**TASK PROMPT:** Extend the guide on running and interpreting user research interviews, starting right after its final sentence.

**PAGE EXTRACT:**
"""

This first round of interviewing is called generative research, where you ask what the problems are. This is in contrast to evaluative research, where you evaluate a design or prototype that already exists. My goal in these interviews was to find opportunities for solutions within transportation (with automation in mind). You should come in with a guideline of questions that you’re going to ask, but don’t plan on following it exactly. When participants say something interesting, ask for an example or a follow up question. The goal isn’t to find detailed answers, rather to find key insights. You should ask questions about the general idea (transportation), and not the final solution you have in mind already (ex: an app for the visually impaired to know when to go at a stoplight).

Here are the questions that I asked during my interviews:

  1. What kind(s) of transportation do you normally use? What are your reasons for selecting that mode of transportation?

  2. How often? What alternatives? Why don’t you use the alternatives more?

  3. What are the key problems you face today specifically related to your chosen mode of transportation? Are there realistic alternatives you could use to fix the problems you face today?

  4. What do you like most about that mode of transportation?

  5. Do you feel like your current transportation solution is a long term solution?

  6. If there was one thing you could change or remove from your usual transportation routine, what would it be?

During the interviews, only write down the things that surprise you. This will not only make it easier to sift through the data afterwards because there’s less of it, but it will also help you focus on what the key findings are and steer the interview in that direction. A lot of times, it’s not about finding specific numbers and statistics. Rather, the goal is to determine what the common key problems are so that they can be fixed.

Step 3: Reviewing and Interpreting the Interviews

After you’ve finished the interviews, create a vignette of each participant. This is an analysis of trends and key learnings from each interview. What were the main motivations for each person? Come up with an overarching reason for their choices, such as safety. Once you identify the motivator, go a level deeper and determine why they feel unsafe (ex: Participant feels unsafe from the rideshare’s driving skills, or other drivers’ distractions while they are driving). From there, you can find an idea of a solution (ex: a gamified app that encourages everyone to drive better).

Write a short summary of the session as a whole, as well. Start out by identifying if there are any outliers that should not be included in your analysis. For documentation, you might include things like:

  • What type of session did you use? (in my case, guerrilla interviews)

  • How did you find the interviewees? (I went up to Adobe employees at Adobe and asked if they had time for an interview)

  • How many did you interview? (I interviewed 10 people)

  • What type of interview- was it an observation? (Contextual interview)

  • How long were the interviews? (~20 minutes each)

  • What were the questions? (See above)

Then let the data drive the writeup. Don’t quantify the data with numbers- again, focus on the key trends. Try not to use quotes (because that goes back to quantifying the data), but if you do, it should only be an example that highlights a key trend.

"""

**INFORMATION SHOWN:**
"""

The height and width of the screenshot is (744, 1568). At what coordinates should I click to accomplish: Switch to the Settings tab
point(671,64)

"""
"""

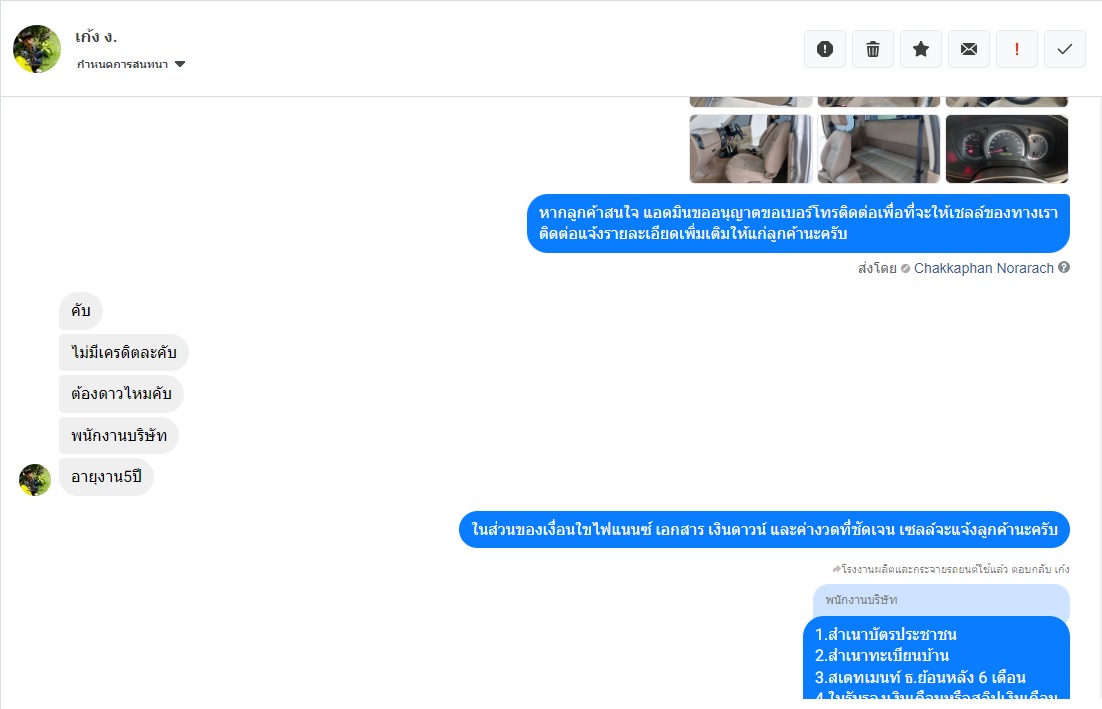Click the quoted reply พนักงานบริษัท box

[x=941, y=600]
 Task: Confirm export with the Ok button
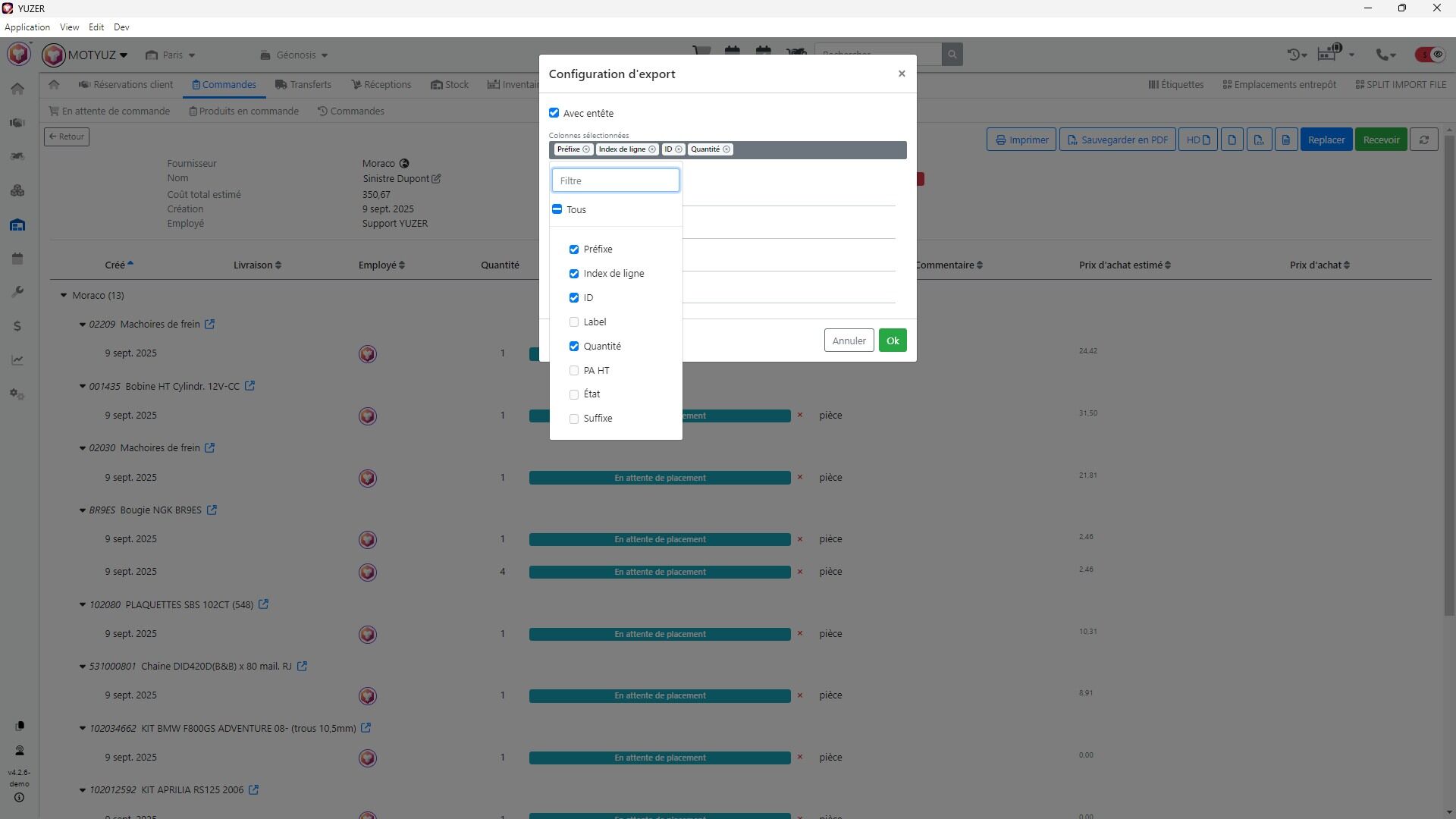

"""

**TASK RESPONSE:**
Step 4: Brainstorming Solutions

Think high-level about what you learned, and then go more specific. You might have started noticing patterns across all of them. Look for these repeat behaviors, and identify which are feasible to create a solution for, and have potential to grow. Start by throwing all of your potential solutions on a wall. Then ask yourself counter arguments for these repeat behaviors and by thinking of the factors that affect why people do a certain activity. Some behaviors may be niche activities where users only do them once or twice a month, which wouldn’t make for a successful app. Keep asking counter arguments until you get to the root of a problem. I asked myself things like:

  • Would this idea make sense outside of San Francisco?

  • Do free company-provided rideshare cards sway which mode of transportation that users take?

  • Do users have a child, where taking a stroller prevents them from taking certain transportation?

After continuing this cycle of noticing patterns, brainstorming solutions, and asking counter arguments, you should have enough ideas where you have a few that stand and you feel are worth exploring. Don’t focus on just one solution and call it a day!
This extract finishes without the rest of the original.